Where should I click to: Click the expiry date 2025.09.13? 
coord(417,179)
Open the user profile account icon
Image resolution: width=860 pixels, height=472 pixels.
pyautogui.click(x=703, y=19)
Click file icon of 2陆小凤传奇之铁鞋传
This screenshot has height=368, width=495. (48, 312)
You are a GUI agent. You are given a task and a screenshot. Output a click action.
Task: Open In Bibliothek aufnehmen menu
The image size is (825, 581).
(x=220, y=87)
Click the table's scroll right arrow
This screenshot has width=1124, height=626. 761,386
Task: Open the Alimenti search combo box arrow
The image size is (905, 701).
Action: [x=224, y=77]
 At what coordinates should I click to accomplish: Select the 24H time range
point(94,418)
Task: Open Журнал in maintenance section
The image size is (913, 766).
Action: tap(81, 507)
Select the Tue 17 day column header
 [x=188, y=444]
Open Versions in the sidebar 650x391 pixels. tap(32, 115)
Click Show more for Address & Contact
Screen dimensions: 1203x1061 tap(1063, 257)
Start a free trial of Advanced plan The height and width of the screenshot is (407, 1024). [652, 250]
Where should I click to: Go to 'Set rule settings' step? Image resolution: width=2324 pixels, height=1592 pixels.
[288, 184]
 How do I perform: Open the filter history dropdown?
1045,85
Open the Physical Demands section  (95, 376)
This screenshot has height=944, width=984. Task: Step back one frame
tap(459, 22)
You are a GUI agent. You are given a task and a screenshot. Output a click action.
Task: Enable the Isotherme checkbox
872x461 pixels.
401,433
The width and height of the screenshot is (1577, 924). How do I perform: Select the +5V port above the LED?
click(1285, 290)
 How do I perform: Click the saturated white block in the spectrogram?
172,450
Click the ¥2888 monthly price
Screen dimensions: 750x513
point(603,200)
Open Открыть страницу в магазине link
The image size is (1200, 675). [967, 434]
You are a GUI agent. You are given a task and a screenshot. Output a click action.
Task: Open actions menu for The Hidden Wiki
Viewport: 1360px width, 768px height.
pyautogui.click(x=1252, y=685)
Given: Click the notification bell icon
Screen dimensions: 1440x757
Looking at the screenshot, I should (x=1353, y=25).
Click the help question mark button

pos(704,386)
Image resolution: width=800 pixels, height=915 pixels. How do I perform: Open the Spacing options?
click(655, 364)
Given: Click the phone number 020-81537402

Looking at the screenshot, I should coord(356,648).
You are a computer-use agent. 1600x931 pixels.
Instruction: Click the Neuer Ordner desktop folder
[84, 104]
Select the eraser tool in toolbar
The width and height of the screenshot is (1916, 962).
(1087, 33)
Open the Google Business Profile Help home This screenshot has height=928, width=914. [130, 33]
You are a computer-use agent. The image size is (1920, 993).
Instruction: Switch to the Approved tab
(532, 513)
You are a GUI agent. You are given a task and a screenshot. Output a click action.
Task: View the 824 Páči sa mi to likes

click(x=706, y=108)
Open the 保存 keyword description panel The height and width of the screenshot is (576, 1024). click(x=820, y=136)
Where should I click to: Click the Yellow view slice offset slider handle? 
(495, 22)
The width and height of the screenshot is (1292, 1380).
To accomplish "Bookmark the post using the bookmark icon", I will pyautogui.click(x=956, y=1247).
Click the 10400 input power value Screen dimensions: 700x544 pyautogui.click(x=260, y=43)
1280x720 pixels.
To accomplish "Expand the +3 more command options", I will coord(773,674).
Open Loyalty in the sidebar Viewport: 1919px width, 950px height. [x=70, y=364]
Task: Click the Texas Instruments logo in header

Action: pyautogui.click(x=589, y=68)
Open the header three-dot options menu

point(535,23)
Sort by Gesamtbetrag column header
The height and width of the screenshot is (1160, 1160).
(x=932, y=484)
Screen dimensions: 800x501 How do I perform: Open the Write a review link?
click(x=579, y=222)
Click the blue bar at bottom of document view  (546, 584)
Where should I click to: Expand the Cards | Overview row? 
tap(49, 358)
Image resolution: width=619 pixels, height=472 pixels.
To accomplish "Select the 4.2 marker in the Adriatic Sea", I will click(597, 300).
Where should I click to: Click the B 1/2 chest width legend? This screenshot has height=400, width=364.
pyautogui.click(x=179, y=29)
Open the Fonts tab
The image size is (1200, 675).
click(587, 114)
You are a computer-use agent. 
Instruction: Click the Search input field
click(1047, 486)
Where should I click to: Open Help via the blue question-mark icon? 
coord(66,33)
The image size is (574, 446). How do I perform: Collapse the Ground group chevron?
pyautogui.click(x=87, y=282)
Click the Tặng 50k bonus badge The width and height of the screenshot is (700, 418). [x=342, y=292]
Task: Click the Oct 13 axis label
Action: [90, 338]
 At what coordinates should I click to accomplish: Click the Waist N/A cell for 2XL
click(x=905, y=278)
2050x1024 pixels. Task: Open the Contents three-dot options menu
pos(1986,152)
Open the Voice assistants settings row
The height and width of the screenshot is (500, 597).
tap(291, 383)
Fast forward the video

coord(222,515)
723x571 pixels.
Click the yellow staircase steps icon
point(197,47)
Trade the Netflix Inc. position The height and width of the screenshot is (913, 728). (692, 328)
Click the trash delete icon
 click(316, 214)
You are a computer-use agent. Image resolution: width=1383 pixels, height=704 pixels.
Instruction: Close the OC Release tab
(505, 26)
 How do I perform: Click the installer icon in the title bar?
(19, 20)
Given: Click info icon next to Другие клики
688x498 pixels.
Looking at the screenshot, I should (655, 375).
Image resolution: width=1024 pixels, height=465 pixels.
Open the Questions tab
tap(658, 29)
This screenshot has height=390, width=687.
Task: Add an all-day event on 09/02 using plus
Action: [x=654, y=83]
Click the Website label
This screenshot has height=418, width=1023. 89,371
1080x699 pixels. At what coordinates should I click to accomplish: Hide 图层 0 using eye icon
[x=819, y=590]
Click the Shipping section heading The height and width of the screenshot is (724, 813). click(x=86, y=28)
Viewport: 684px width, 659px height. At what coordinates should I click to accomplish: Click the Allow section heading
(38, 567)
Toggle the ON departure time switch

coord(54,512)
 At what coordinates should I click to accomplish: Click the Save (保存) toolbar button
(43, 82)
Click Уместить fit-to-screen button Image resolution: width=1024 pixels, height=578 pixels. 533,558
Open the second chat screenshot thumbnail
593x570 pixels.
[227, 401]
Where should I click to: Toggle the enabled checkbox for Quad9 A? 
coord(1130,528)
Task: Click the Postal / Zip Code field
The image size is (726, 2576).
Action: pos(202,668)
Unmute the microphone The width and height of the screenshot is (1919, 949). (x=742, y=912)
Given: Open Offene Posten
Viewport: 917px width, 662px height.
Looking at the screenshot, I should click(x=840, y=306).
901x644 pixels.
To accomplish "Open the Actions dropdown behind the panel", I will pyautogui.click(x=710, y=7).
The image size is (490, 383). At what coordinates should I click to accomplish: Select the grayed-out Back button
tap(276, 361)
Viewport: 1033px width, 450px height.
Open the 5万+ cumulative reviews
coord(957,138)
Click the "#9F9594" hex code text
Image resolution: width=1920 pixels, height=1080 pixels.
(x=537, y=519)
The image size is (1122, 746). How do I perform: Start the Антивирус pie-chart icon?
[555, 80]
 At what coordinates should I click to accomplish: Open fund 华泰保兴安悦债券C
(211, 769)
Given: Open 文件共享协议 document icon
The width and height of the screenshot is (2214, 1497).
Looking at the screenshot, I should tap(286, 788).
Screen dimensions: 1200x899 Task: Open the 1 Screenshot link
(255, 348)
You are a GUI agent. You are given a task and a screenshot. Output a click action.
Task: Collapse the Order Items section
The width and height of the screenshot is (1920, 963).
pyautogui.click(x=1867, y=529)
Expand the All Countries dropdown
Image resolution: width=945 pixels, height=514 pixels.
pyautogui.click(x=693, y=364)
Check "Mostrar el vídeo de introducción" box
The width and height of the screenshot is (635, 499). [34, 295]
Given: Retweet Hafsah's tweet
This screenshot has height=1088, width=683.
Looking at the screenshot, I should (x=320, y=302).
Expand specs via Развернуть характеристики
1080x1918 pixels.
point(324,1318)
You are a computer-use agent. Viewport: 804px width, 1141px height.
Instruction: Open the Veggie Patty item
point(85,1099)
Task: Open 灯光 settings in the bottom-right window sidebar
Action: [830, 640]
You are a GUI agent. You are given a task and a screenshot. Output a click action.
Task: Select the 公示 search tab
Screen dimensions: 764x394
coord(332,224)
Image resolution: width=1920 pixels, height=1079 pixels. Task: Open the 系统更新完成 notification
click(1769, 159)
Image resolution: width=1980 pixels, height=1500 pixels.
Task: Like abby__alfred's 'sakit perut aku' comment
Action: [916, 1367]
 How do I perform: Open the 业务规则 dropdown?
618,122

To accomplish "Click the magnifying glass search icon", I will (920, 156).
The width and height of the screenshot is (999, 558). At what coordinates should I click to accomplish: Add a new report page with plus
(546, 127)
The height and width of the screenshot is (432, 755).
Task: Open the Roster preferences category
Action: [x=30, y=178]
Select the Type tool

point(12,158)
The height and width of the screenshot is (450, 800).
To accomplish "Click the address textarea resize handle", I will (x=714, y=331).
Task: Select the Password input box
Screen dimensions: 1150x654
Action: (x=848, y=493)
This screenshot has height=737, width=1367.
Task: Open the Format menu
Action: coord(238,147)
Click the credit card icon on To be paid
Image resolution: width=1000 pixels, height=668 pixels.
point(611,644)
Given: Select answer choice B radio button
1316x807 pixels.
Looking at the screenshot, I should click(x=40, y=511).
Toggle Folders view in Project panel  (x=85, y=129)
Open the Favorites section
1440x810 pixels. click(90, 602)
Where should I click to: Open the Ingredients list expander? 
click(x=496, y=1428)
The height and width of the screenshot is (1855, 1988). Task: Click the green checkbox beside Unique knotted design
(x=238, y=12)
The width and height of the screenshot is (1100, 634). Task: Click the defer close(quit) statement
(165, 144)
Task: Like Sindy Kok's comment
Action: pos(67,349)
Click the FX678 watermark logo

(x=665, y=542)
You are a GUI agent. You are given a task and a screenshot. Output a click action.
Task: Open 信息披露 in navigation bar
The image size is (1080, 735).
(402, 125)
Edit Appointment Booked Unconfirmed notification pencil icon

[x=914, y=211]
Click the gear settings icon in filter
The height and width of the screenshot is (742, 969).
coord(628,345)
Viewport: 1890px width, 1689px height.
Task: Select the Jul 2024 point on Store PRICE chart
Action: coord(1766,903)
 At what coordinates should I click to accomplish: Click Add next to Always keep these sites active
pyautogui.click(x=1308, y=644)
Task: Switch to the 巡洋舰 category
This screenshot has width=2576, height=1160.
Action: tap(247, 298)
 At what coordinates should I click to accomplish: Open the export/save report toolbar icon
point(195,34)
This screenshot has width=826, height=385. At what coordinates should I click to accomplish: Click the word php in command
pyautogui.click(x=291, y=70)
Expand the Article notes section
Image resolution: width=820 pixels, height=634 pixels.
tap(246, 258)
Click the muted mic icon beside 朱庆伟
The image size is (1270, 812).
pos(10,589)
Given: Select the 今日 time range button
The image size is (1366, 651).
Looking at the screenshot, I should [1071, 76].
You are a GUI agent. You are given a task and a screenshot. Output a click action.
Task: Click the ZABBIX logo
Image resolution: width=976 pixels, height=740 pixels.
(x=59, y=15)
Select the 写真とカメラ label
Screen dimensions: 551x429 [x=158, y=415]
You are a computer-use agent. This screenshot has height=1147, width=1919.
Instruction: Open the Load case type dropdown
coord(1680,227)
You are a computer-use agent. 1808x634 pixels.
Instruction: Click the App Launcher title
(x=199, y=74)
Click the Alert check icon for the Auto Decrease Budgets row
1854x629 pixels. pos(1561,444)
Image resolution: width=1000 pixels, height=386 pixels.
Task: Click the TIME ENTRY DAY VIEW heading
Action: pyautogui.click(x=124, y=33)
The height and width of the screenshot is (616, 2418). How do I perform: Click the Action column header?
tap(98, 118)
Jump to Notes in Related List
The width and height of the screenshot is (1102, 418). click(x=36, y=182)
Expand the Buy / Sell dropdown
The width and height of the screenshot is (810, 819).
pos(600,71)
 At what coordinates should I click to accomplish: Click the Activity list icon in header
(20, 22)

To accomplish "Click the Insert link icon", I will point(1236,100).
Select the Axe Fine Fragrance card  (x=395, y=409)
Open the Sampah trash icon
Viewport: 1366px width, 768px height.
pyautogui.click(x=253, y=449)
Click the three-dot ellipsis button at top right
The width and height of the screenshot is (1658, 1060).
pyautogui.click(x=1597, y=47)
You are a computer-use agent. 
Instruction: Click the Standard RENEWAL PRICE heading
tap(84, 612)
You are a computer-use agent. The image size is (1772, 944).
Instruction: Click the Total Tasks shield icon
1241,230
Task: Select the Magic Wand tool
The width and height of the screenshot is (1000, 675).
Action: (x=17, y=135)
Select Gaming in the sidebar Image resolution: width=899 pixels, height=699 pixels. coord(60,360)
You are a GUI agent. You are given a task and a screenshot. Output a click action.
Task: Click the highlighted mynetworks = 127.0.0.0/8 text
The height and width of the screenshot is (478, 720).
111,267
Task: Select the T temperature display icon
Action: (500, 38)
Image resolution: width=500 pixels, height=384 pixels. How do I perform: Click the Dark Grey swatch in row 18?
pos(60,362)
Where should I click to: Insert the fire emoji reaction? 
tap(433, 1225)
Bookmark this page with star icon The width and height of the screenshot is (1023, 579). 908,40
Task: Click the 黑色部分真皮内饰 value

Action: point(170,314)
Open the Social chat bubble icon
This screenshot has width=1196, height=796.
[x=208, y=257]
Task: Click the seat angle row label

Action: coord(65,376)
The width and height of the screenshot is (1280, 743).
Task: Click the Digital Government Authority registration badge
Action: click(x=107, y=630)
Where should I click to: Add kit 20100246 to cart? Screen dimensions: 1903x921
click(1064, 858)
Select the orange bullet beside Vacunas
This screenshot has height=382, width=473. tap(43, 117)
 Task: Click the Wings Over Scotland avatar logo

--------------------------------

▶ _Task item_
Retype the entries above exactly, but only from the line containing "At what coordinates should I click to accomplish: Open the" through the line containing "Expand the Article notes section", both included.

▶ _Output for this exercise_
 At what coordinates should I click to accomplish: Open the export/save report toolbar icon
point(195,34)
This screenshot has width=826, height=385. At what coordinates should I click to accomplish: Click the word php in command
pyautogui.click(x=291, y=70)
Expand the Article notes section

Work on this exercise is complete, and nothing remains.